Here is also the output of the app worker --help option:

$ celery worker --app=ms_graph_exporter.celery.app --help
[...snip...]
User Options:
  --app_config GRAPH_APP_CONFIG
                        YAML-based configuration file. By default, no config
                        file is expected by the app. All options are taken
                        either from the command-line interface (CLI) or the
                        execution environment (ENV). Config file directives
                        are the same as the CLI options listed below.
                        Corresponding ENV options are upper-case names of CLI
                        options prefixed with 'GRAPH_'. Config file takes
                        precedence over the CLI, which in turn takes
                        precedence over ENV.
  --client_id GRAPH_CLIENT_ID
                        ClientId of the Service Principal with access to MS
                        Graph API.
  --client_secret GRAPH_CLIENT_SECRET
                        ClientSecret of the Service Principal with access to
                        MS Graph API.
  --greenlets_count GRAPH_GREENLETS_COUNT
                        Maximum number of Greenlets to spawn for each data
                        upload task.
  --page_size GRAPH_PAGE_SIZE
                        Number of records to request from the MS Graph API in
                        a single response.

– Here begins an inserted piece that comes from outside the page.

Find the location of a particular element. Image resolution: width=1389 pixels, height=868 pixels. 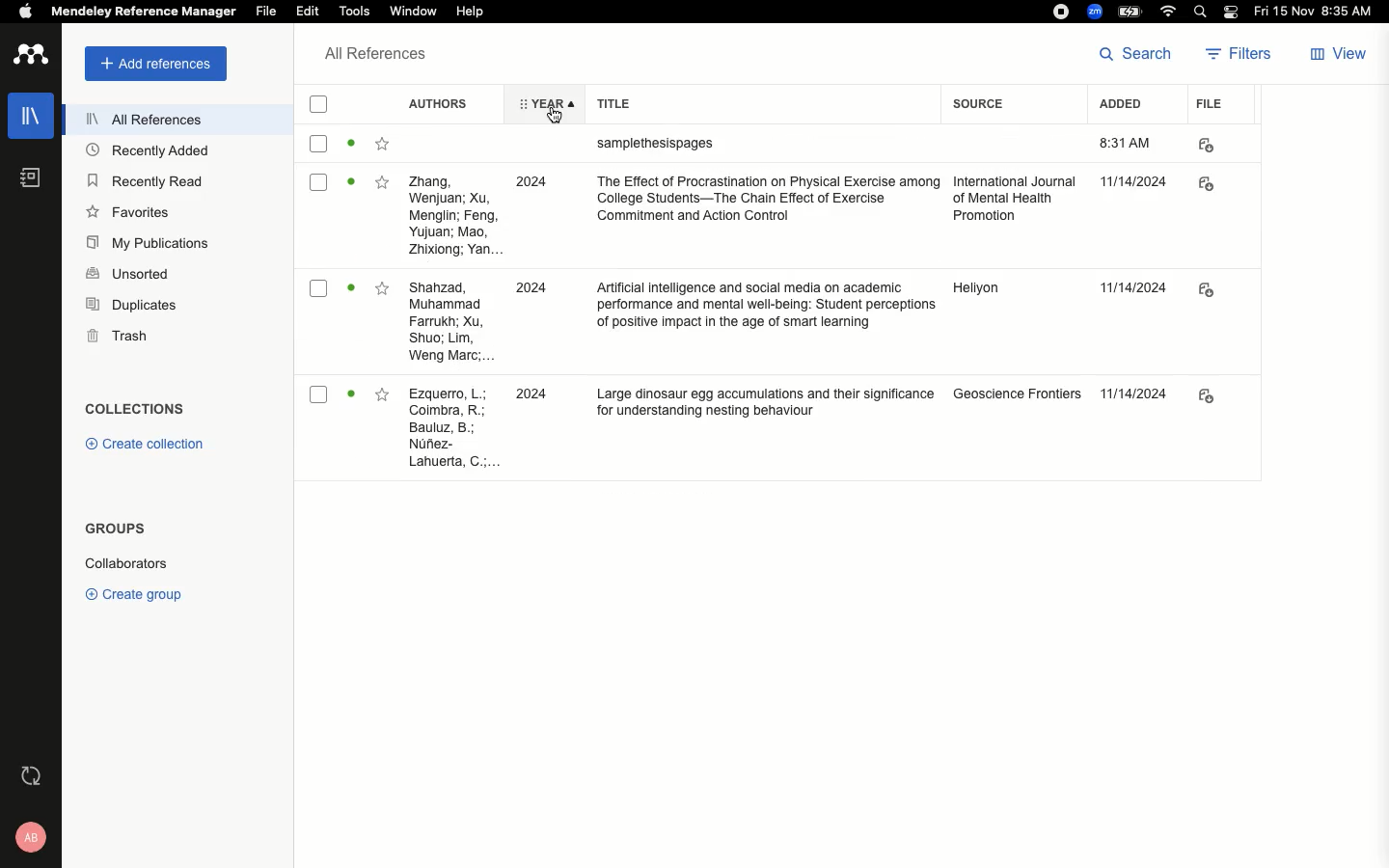

All references is located at coordinates (368, 53).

  --queue_backend {redis,log}
                        Backend type to store exported data.
  --queue_type {list,channel}
                        Storage queue implementation type.
  --queue_key GRAPH_QUEUE_KEY
                        Name of the CHANNEL or LIST where extracted data is
                        pushed.
  --redis_url GRAPH_REDIS_URL
                        Connection string for Redis client.

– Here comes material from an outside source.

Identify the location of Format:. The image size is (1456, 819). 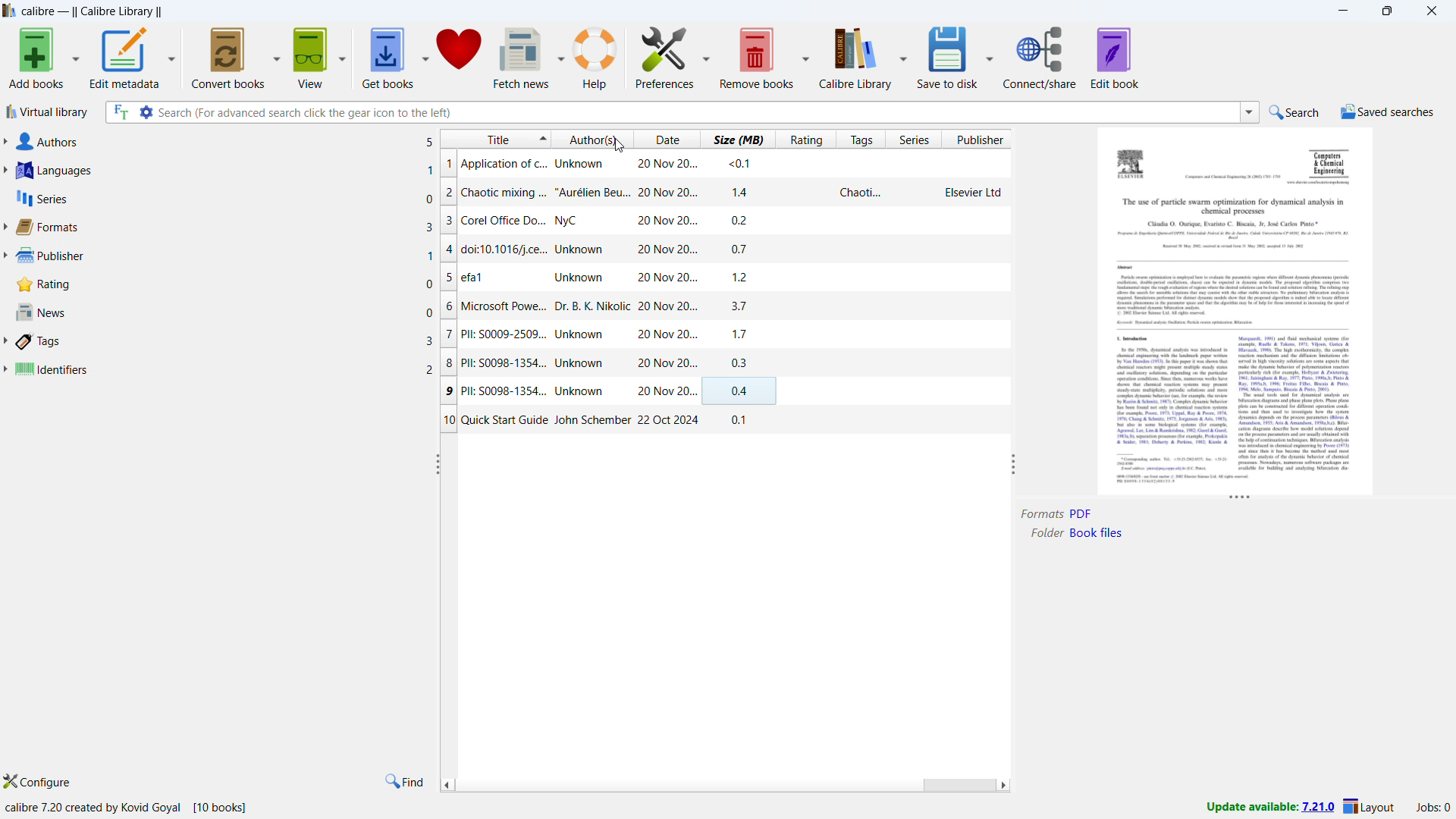
(1041, 514).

  --redis_pool_block    Enable threat-safe blocking in Redis connection pool.
  --no-redis_pool_block
                        Disable threat-safe blocking blocking in Redis
                        connection pool.
  --redis_pool_gevent_queue
                        Enable `gevent.queue.LifoQueue` usage in Redis
                        connection pool.
  --no-redis_pool_gevent_queue
                        Disable `gevent.queue.LifoQueue` usage in Redis
                        connection pool.
  --redis_pool_max_connections GRAPH_REDIS_POOL_MAX_CONNECTIONS
                        Maximum number of reusable connections maintained by
                        the connection pool of the Redis client.
  --redis_pool_timeout GRAPH_REDIS_POOL_TIMEOUT
                        Time that blocking-enabled Redis client waits for
                        connection to become available from the exhausted
                        connection pool (seconds). Afterwards, raises Redis
                        ConnectionError exception.
  --streams GRAPH_STREAMS
                        Number of parallel streams to fetch time-domain data.
  --stream_frame GRAPH_STREAM_FRAME
                        Time-domain size of the data request for each stream
                        (seconds).
  --tenant GRAPH_TENANT
                        Azure AD tenant where the Service Principal with
                        access rights to call the MS Graph API resides.
  --timelag GRAPH_TIMELAG
                        Seconds to shift back the query time-frame for each of
                        the periodic invocations of the parallelized
                        extraction process.